Freenode offers a couple wonderful services to any IRC user that I’m afraid many just know about. They outline it very well on their website, but I’m afraid that many an IRC user aren’t taking advantage of them. As such, seeing as though my blog syndicates a couple planets, hopefully I will reach a broad readership who use IRC, and hopefully, I will be able to convince those readers to take advantage of these services.
First, a Freenode cloak and what a it is. When you connect to an IRC server, the server looks up your hostname, and if the servers are in round robin DNS, a server with the least load and shortest ping times is chosen. When connected, your nick, coupled with your hostname, provide a unique identifier for your connection. The only problem is, unless cloaked, anyone can see your hostname, and create a DoS attack on you personally. While rare, and isolated incidents, the exposure makes you vulnerable. Freenode cloaks solve this issue.
What is a cloak? A cloak hides your hostmak, which contains your IP address and/or domain name, keeping others from seeing where your IRC session is connected, and keeping you effectively secure from outside DoS attacks. For example, when you join a channel, your hostmask is displayed as follows:
21:25 -!- lamer [email@example.com] has joined #ubuntu
Here we can plainly see the user “lamer” and his IP address. While that might not be the IP address that he is located at, but rather just his IRC session, he is potentially prone to a DoS attack. Now, image that he was cloaked by Freenode staff:
21:25 -!- lamer [n=user@unaffiliated/lamer] has joined #ubuntu
We know his nick, as is needed to communicate with him, but we know nothing of his domain or IP address. A DoS attack on this user would be ineffective.
Unaffiliated cloaks are handed out with no strings attached. The user is asked to follow a few basic rules before the cloak can be given, but if they are met, they are handed out freely and willingly. However, it would be much appreciated if the user would financially donate to Freenode. Such users are given a special cloak, part of “project cloaks”. The following cloak would be applied if our user “lamer” above donated at the bronze level:
21:25 -!- lamer [n=user@pdpc/supporter/bronze/lamer] has joined #ubuntu
This cloak is a special cloak that can be worn with pride showing that you are helping Freenode keep up with necessary server maintenance and general overhead. There are many other cloaks that can be applied, if you are involved with a certain project. Ubuntu has such cloaks for approved members, which you have probably seen around the network:
21:25 -!- lamer [n=user@ubuntu/member/lamer] has joined #ubuntu
There are many, many other project cloaks that can be applied, such as Gentoo development, Wikipedia editing and even cooking. Regardless of the cloak, your domain/IP is hidden from the users on the network, effectively killing any chance for a personal DoS attack. If anything else, they look cool and show your involvement with a specific project.
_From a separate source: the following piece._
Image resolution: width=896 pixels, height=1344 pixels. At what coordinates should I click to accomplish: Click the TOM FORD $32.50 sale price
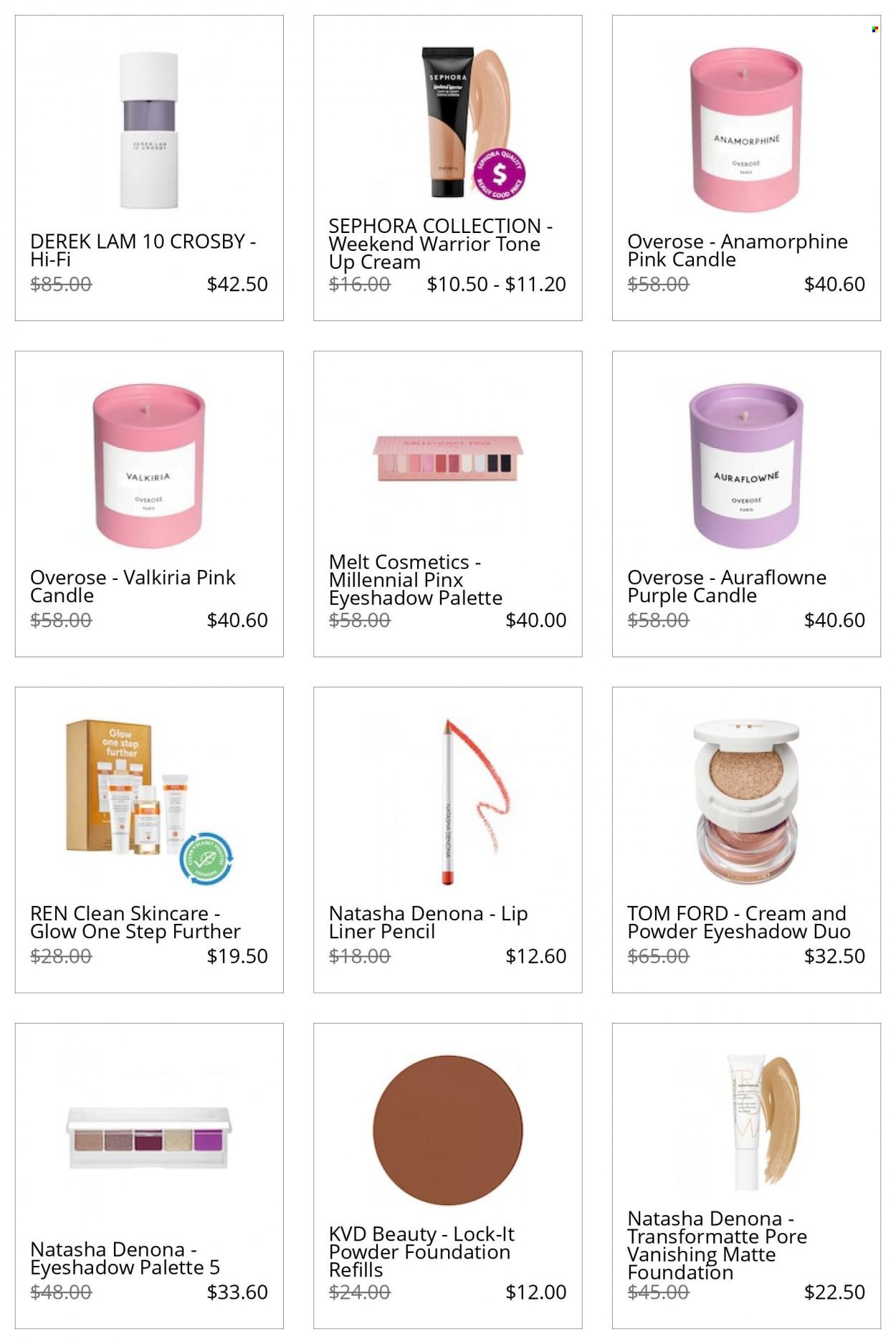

Now, I’d like to move on to another topic, effectively securing your connection even further. The topic is avoiding a specific router exploit called the DCC exploit. Rather than go into the details of how it is executed, the DCC exploit is troublesome for large channels, as it causes massive quits from the channel, effectively flooding the channel. Large channels are getting better, and most routers have patched the bug through firmware updates, but there are still users that are being affected.
What happens in most channels, is if you are affected by this exploit, then usually you will be temporarily banned from the channel until you either patch your router’s firmware, or connect to Freenode on a different port. While patching your router’s firmware should be your first priority, it definitely isn’t the easiest, and you could end up with a dead router if executed poorly. The easiest way to patch this bug is to connect to Freenode on port 8001 as the exploit only affects users on port 6667. Check your IRC client’s documentation on how to connect to servers on different ports.Check your IRC client’s documentation on how to connect to servers on different ports.
These two tools secure your connection on Freenode, making it pretty difficult to remove you from the network unless you’re Freenode staff. While your connection is not secured via encryption, and still in plain text on the wire, unless connected to Freenode’s hidden service via tor, you can rest assured that you’ll stay connected, given the fact that you have a stable ISP.
I would HIGHLY recommend taking full advantages of these two services: acquiring a cloak, and connecting on port 8001, if you spend any amount of time on Freenode. Join #freenode for further information regarding these topics.